* Consigne:
Répondez à partir de l'extrait ci-dessous sur Hemingway en août 1944 :
(a) Quel journaliste de Radio Londres descend au Grand Veneur le 21 août ?
(b) À quelle date le général Leclerc arrive-t-il à Rambouillet ?
(c) De quel établissement parisien Hemingway libère-t-il la cave ?

* Extrait du texte:
════════════════

Là, pour commencer, fort d’une expérience et d’un talent incontestables dans ce domaine, il libère la cave du restaurant, réalisant un inventaire approfondi des bouteilles qui ont échappé à l’occupant.
Cependant, le 21 août Maurice Schuman, journaliste de Radio Londres qui le connaît descend à son tour au Grand Veneur. Il dévoile l’identité et l’absence de toute mission officielle d’Hemingway.
Le 23 août le général Leclerc arrive à son tour à Rambouillet. Hemingway lui conte ses exploits d’organisateur de la résistance rambolitaine, et lui demande des jeeps et des hommes afin d’aller libérer Paris. L’accueil est pour le moins mitigé ! D’après le récit qu’en fait Hemingway, et qui est confirmé par plusieurs témoins, Leclerc (« un salaud de haut lignage (…) très brave, très arrogant et extrêmement ambitieux ») l’aurait éconduit en le traitant de minable.
Le 24 août, c’est avec la 2ème DB qu’il atteint malgré tout Paris, s’empressant alors de libérer la cave du Ritz avec le même zèle que celle du Grand Veneur.
Plus tard Hemingway sera accusé d’avoir joué un rôle militaire contraire au statut de correspondant de guerre défini par les Conventions de Genève, mais se défendra en affirmant qu’il s’était contenté de donner des conseils aux Alliés, sans jouer de rôle actif.

════════════════

* Section des données:

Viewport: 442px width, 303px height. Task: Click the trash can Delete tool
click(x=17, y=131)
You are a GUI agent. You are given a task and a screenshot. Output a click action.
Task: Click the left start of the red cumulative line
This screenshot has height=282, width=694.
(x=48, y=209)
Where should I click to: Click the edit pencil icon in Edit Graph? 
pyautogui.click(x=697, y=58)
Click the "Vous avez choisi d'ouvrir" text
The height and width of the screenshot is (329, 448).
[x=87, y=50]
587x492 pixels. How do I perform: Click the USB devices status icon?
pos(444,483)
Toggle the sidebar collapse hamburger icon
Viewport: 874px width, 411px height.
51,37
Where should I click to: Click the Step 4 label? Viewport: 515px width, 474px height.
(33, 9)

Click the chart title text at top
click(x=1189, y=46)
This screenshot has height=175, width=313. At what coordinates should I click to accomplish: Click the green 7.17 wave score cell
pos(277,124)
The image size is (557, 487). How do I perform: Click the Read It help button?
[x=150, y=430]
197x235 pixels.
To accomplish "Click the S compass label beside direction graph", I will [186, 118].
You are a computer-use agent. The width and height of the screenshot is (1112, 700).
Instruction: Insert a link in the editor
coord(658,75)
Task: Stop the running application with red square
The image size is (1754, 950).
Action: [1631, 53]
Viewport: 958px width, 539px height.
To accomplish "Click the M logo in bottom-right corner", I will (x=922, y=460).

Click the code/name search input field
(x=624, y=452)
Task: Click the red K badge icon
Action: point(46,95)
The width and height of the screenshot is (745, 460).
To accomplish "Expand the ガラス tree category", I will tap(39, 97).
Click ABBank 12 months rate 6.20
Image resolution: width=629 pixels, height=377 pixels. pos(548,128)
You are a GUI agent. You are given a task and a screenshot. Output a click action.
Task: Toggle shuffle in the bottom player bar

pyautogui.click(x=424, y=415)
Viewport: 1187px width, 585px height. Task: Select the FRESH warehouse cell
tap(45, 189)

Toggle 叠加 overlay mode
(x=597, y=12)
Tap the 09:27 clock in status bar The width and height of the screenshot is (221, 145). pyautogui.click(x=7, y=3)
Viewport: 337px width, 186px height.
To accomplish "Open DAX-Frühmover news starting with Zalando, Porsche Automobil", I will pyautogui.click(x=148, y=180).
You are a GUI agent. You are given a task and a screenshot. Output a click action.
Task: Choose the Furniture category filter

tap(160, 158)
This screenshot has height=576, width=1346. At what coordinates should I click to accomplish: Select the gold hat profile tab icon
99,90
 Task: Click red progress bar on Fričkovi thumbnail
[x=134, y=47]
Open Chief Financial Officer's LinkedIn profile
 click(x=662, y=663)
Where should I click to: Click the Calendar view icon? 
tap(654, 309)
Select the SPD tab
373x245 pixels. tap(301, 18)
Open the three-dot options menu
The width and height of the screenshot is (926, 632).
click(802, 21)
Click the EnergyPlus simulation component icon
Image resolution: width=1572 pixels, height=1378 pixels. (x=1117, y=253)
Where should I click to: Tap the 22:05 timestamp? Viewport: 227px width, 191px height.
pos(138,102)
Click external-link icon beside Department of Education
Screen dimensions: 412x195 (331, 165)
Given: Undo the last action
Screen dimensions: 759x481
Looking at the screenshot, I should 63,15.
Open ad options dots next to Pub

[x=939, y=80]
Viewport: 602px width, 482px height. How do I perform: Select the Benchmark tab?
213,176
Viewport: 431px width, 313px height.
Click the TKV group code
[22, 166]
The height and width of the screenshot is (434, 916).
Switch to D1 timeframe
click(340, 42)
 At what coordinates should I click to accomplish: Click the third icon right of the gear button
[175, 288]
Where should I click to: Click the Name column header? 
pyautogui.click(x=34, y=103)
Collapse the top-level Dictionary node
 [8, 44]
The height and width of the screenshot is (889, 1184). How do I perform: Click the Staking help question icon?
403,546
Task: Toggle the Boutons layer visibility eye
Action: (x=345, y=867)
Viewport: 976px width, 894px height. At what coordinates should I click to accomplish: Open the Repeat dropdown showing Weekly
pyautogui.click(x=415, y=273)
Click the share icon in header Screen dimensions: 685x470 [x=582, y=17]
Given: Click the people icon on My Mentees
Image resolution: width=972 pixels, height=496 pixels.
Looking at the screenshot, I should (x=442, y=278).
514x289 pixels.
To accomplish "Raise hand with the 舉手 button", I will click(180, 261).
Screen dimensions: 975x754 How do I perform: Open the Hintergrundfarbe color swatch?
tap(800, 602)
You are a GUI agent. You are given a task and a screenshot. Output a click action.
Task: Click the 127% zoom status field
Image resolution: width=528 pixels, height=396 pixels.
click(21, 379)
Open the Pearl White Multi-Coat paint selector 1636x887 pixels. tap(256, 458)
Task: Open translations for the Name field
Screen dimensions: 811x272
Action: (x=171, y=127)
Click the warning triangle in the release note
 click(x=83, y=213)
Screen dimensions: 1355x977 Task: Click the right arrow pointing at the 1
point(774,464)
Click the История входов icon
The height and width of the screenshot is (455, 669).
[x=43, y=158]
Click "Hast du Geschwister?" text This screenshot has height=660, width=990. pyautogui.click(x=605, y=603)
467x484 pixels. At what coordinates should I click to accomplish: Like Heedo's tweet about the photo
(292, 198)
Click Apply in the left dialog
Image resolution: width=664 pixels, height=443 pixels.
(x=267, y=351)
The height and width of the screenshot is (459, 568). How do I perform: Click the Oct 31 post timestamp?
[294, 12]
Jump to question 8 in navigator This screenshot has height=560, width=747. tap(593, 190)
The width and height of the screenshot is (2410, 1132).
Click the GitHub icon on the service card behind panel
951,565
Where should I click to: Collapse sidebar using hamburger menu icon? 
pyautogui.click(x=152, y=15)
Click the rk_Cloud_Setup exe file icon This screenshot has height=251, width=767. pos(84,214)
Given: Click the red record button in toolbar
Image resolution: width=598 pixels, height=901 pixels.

════════════════

* Réponse:
(a) Maurice Schuman
(b) Le 23 août
(c) Le Ritz